Job a |
In the travel overview of the Stans, which country is called the biggest but perhaps least known?

Given passage |
● ● ● ● ●

THE STANS, COUNTRY BY COUNTRY

You’re never going to ‘do’ all five Stans in a single trip, but you can travel into all of them – or just a handful – to experience the contrasts that make Central Asia so intriguing. With the decline of the Silk Road trade in the mid 15th century, the Stans were seen as the middle of nowhere rather than the centre of Asia, where culture, art, philosophy and science had flowed and flowered.

This is a land that, under Soviet rule, was mostly off limits to travellers, so once you venture away from the handful of established tourist centres in Uzbekistan, you’re all set for a genuine travel experience. Journey into lesser visited Turkmenistan for Silk Road sites and dusty Parthian ruins which contrast wildly with its bonkers and bling capital. Venture east, away from the desert, to discover the lofty mountains of the Pamir and Tian Shan ranges in Kyrgyzstan and Tajikistan. Here, a Stans holiday becomes less about historical sightseeing and more about active exploration: hiking between lakes, horse riding through mountain foothills and hanging out with nomadic herders on yurt homestays. And if you feel that sounds too mainstream, travel on into Kazakhstan, the biggest but perhaps least known of the Stans, where the south of the country boasts ruined cities, ancient fortresses, deep canyons and alpine lakes scattered across a vast landscape.

● ● ● ● ●

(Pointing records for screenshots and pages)
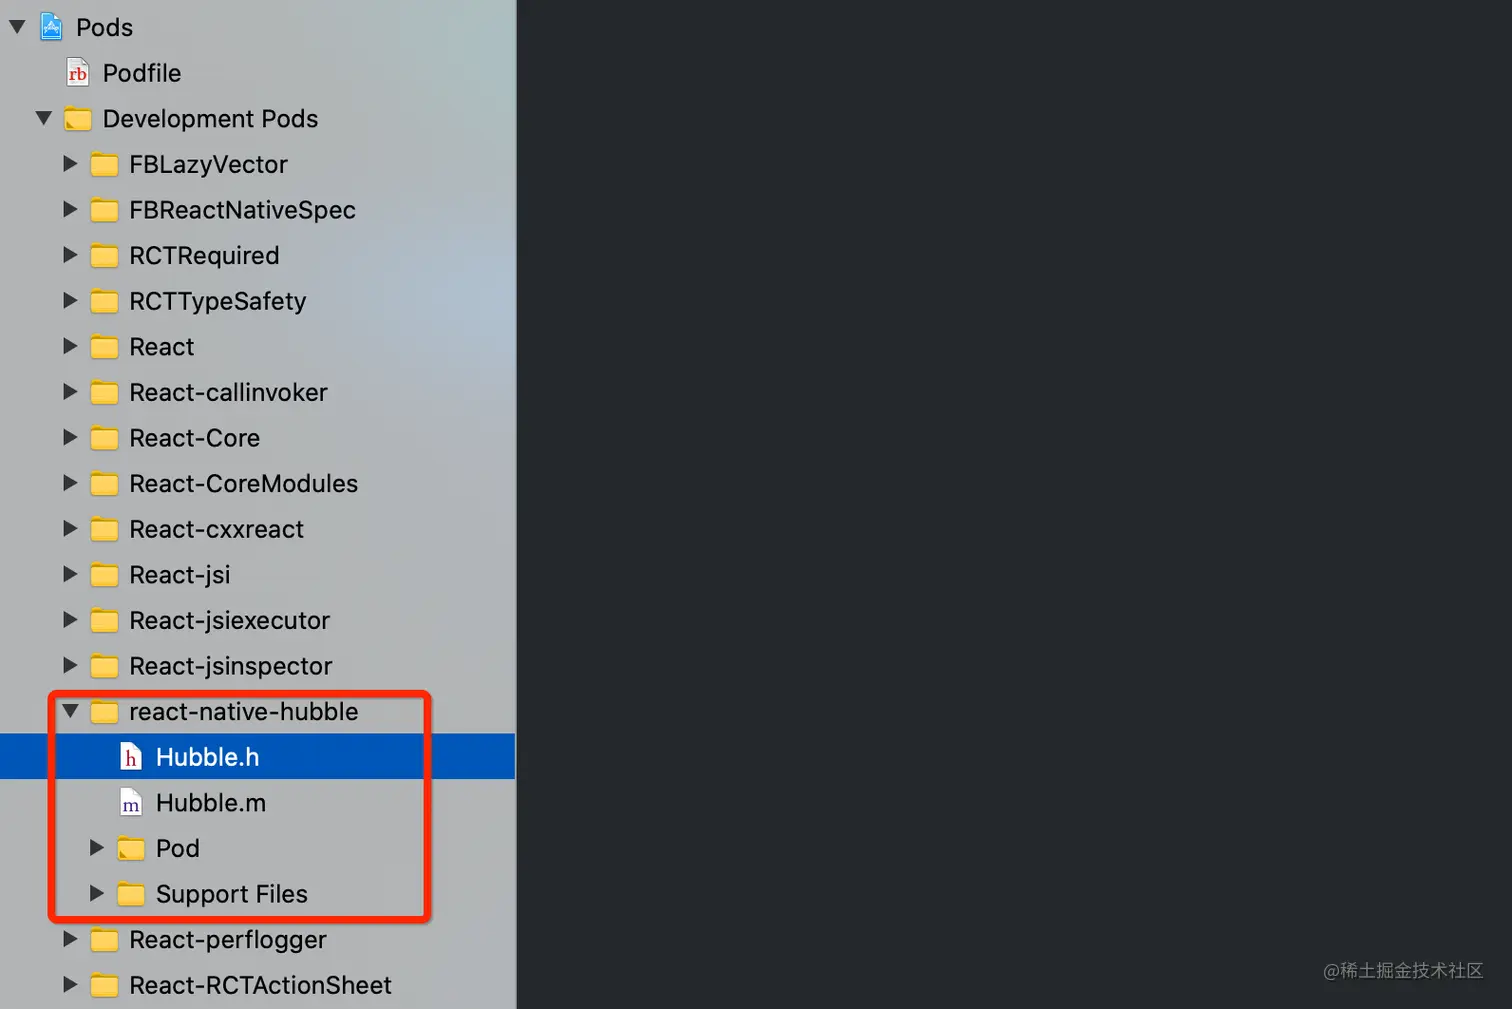Select the FBReactNativeSpec item
This screenshot has height=1009, width=1512.
click(242, 210)
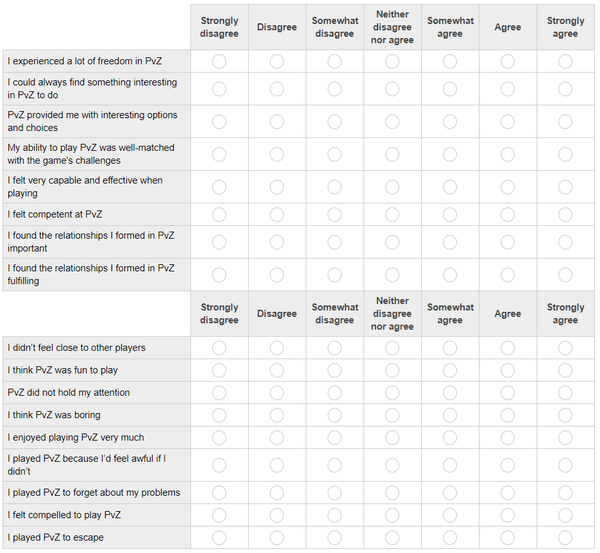Mark Somewhat disagree for 'feel awful if I didn't'

(334, 465)
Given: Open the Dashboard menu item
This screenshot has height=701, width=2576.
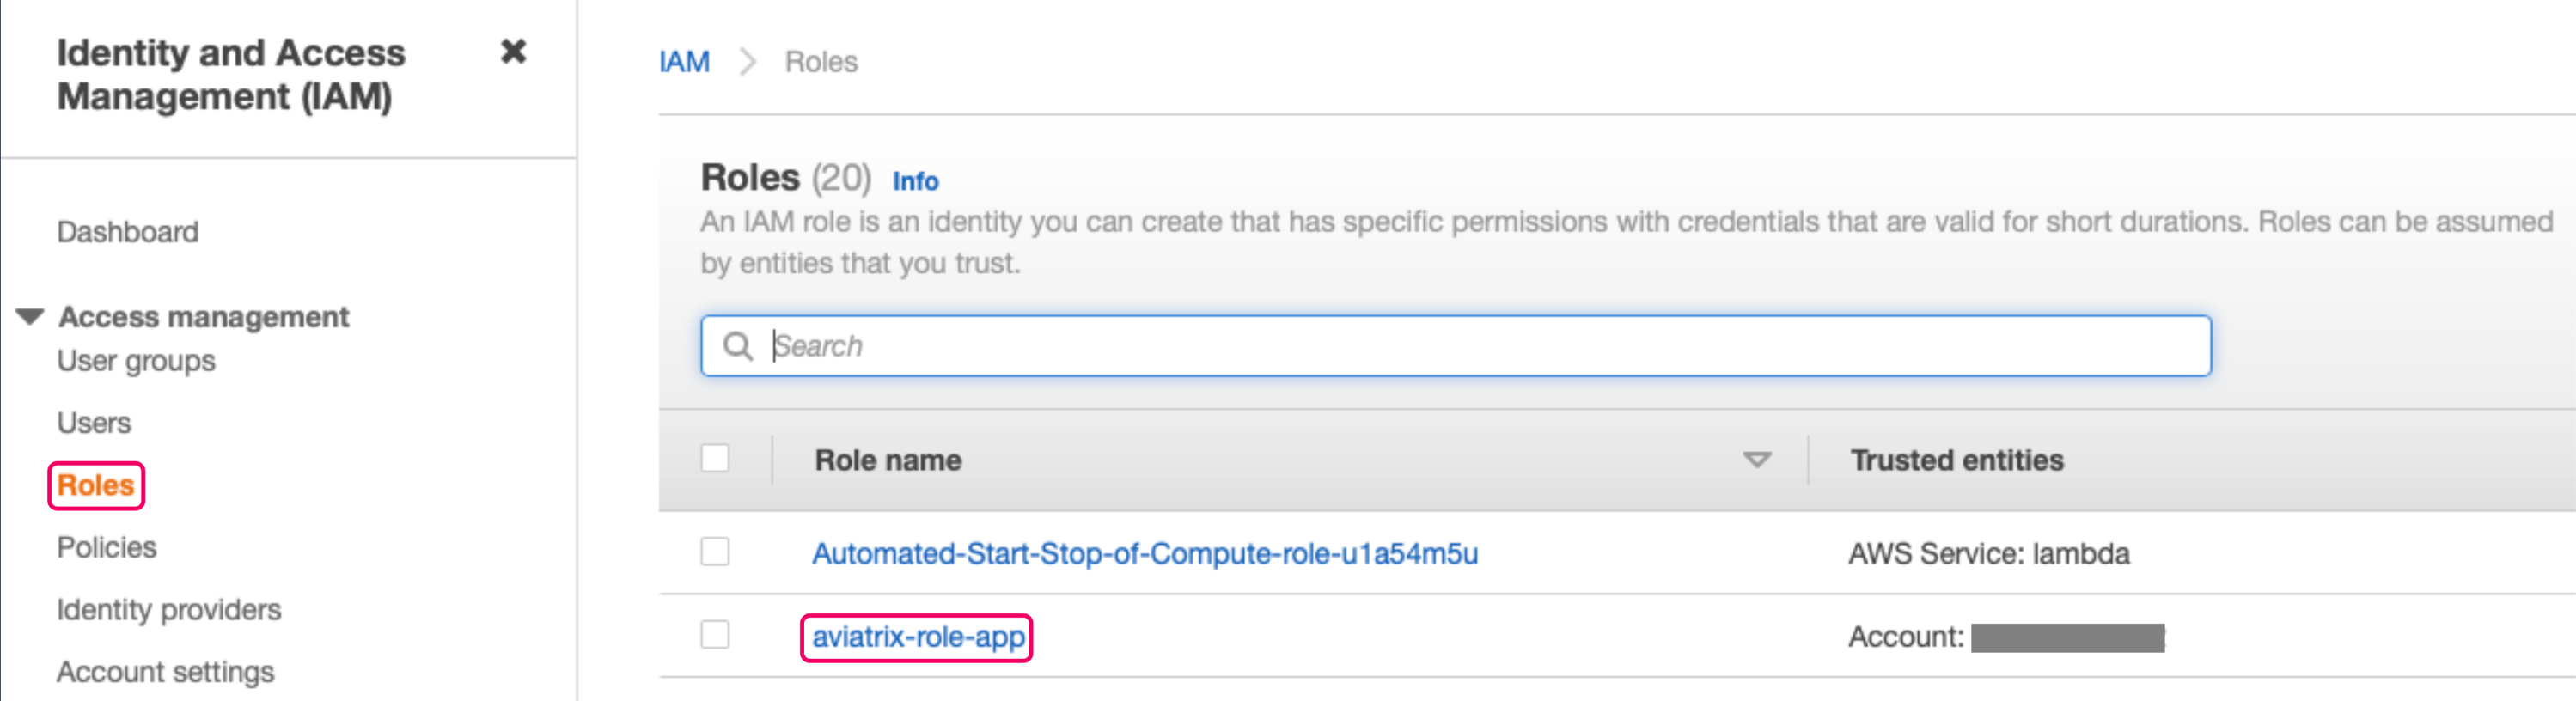Looking at the screenshot, I should 128,232.
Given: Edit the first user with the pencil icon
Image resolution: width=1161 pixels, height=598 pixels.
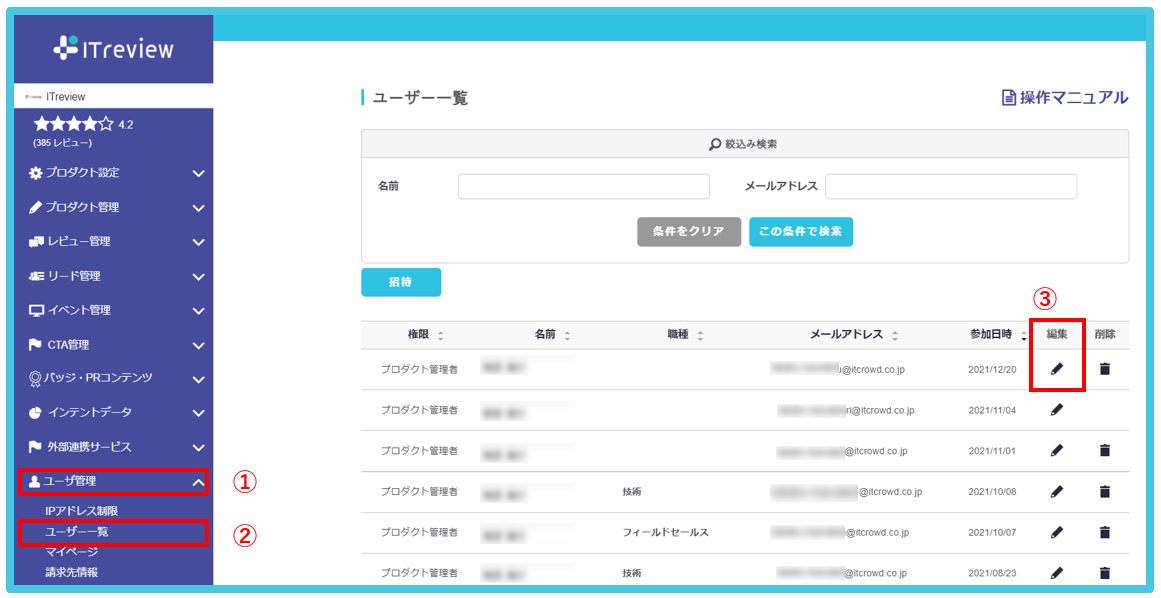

● ● ● ● ●

Job b |
Copy out the lines of the records from the line with "Given: Open the Dashboard menu item" through the end of the records, leaving the pictures out of your answer.

Finished answer a |
Kazakhstan

Finished answer b |
Given: Open the Dashboard menu item
This screenshot has height=701, width=2576.
Looking at the screenshot, I should 128,232.
Given: Edit the first user with the pencil icon
Image resolution: width=1161 pixels, height=598 pixels.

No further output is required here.